▶ TASK DIRECTIONS:
Go to the line holding "Given: Sort by спочатку дешевше" in the data below and repeat it exactly, then each line after it up to and including the one holding "This screenshot has width=1568, height=392.". Omit pictures.

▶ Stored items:

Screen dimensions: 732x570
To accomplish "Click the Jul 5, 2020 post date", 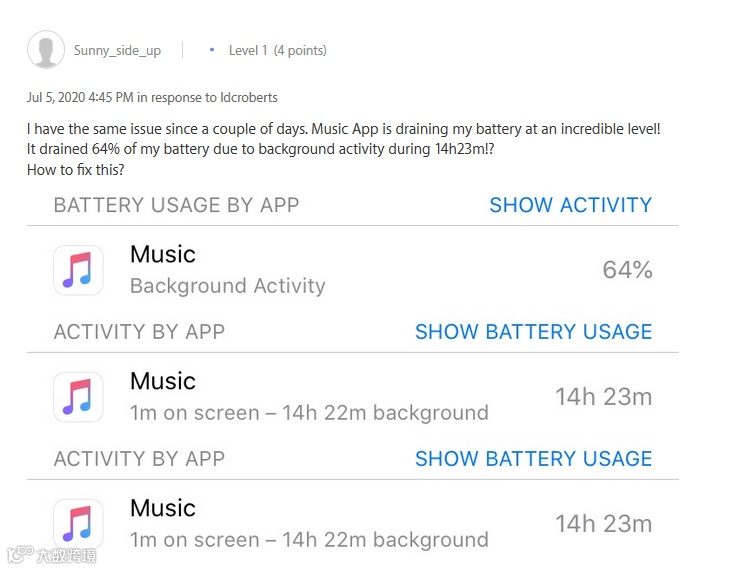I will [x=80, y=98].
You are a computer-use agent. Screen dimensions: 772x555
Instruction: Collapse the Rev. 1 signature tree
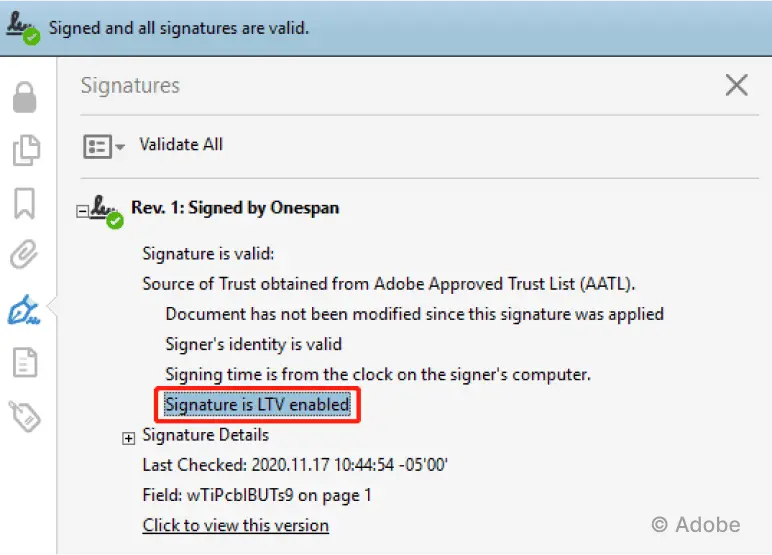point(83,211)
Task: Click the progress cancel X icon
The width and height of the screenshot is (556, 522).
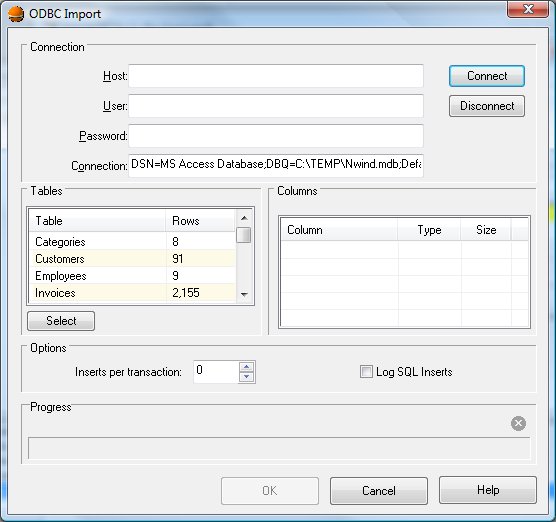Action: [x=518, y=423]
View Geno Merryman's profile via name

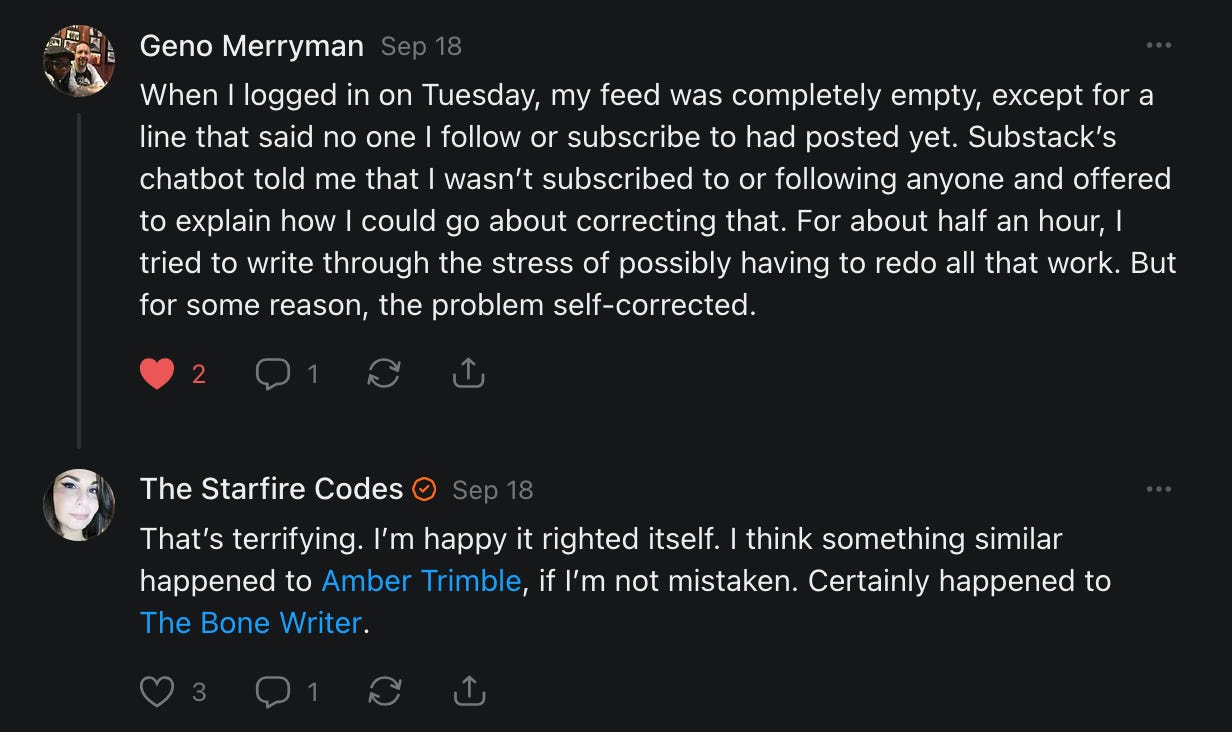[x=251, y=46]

--

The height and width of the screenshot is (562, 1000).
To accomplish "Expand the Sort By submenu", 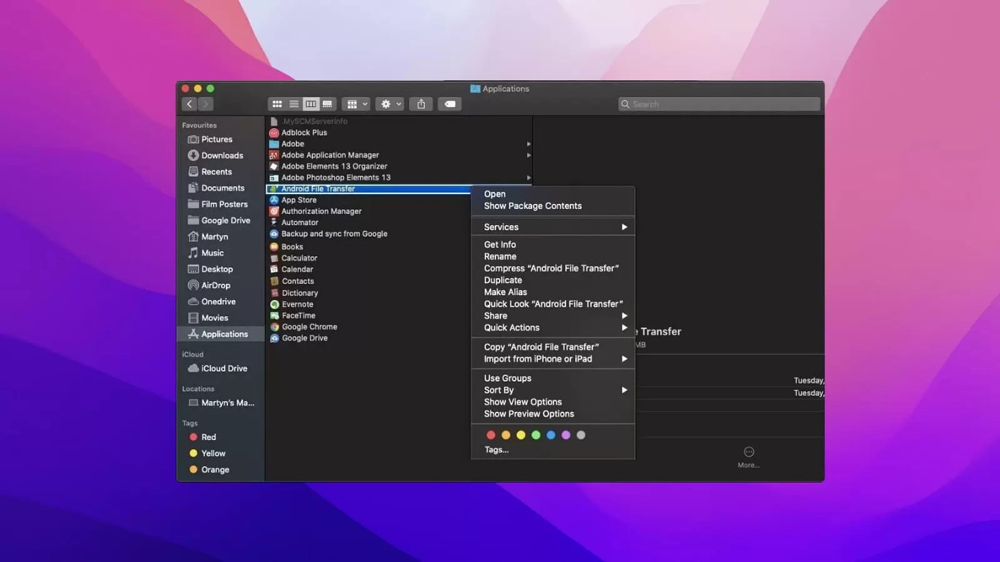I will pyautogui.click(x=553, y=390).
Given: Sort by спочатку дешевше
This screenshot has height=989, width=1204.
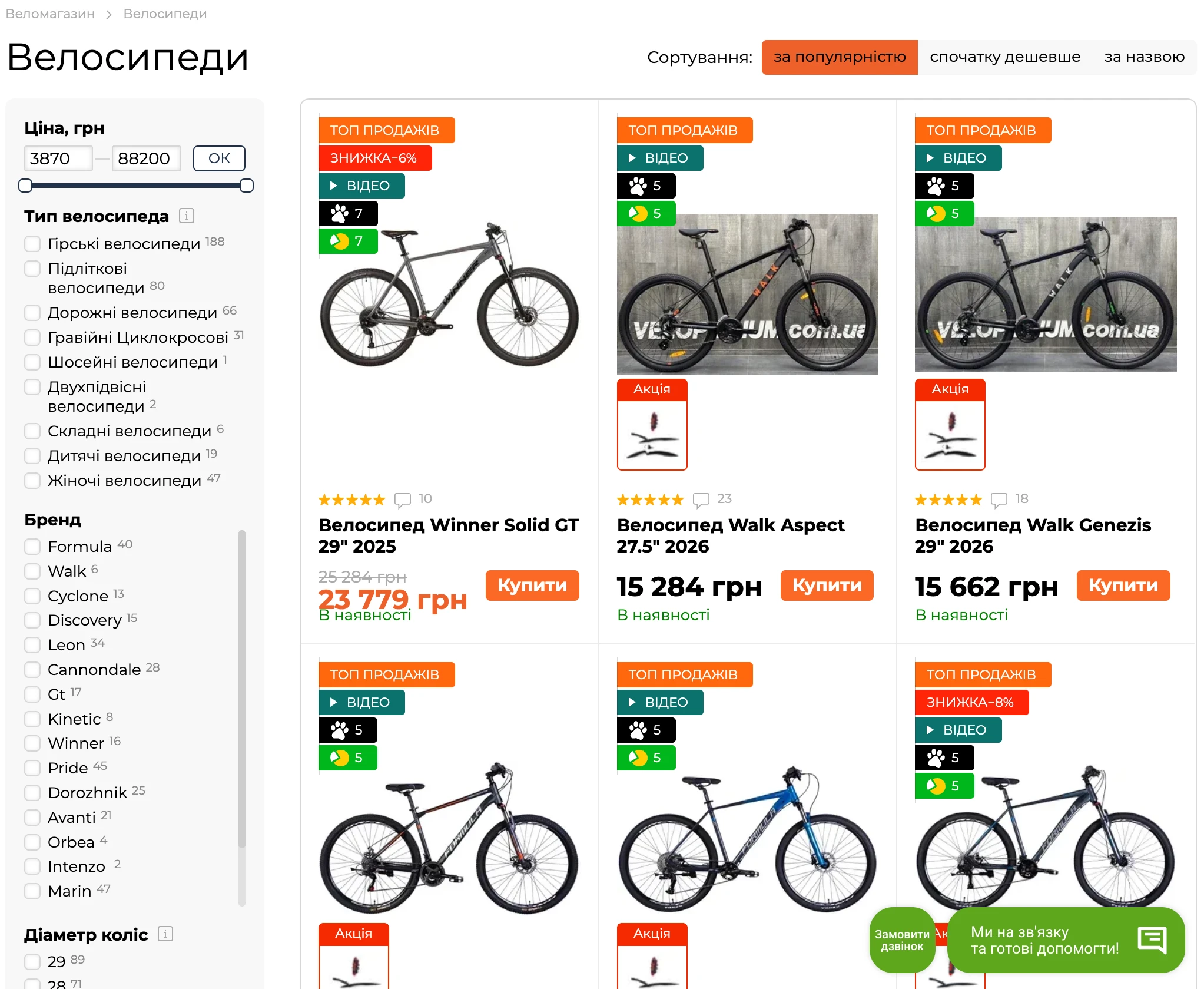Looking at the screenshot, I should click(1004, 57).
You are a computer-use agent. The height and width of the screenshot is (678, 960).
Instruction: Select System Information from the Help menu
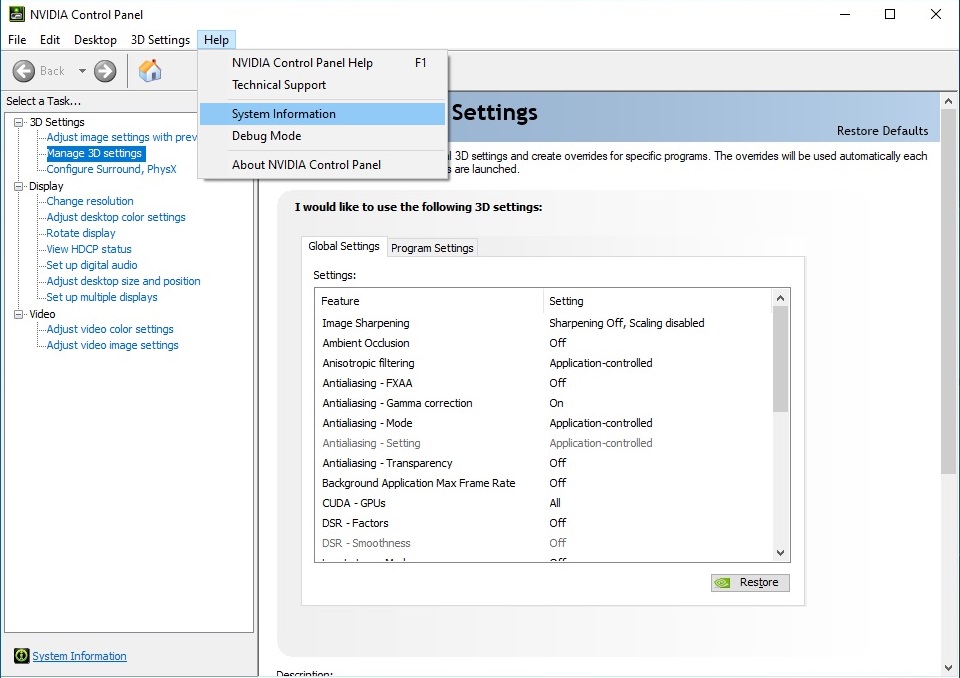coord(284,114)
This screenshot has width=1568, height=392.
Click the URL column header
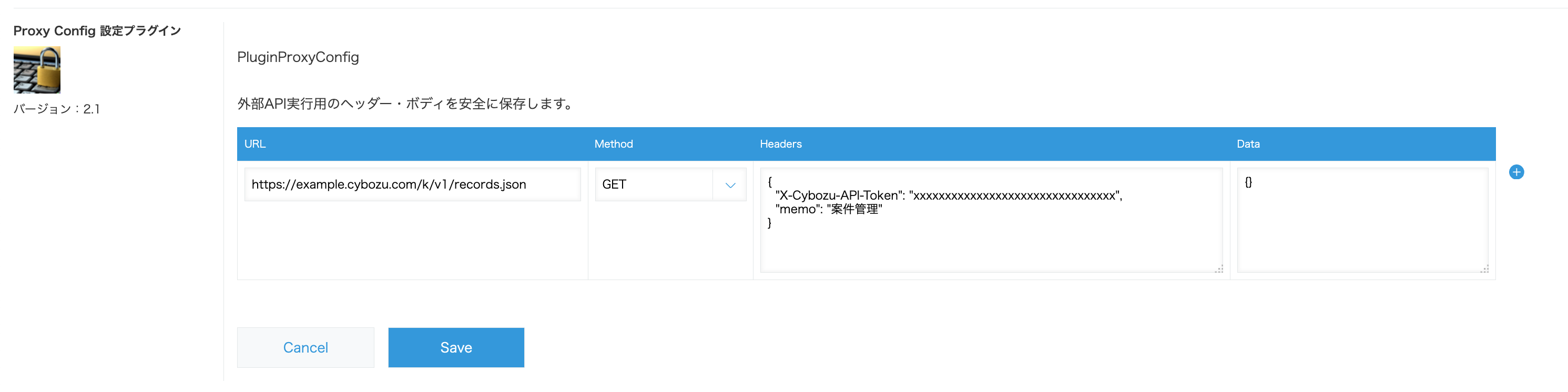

▶ ANSWER:
Given: Sort by спочатку дешевше
This screenshot has height=989, width=1204.
Looking at the screenshot, I should click(1004, 57).
You are a computer-use agent. The height and width of the screenshot is (678, 960).
Instruction: Select System Information from the Help menu
coord(284,114)
This screenshot has width=1568, height=392.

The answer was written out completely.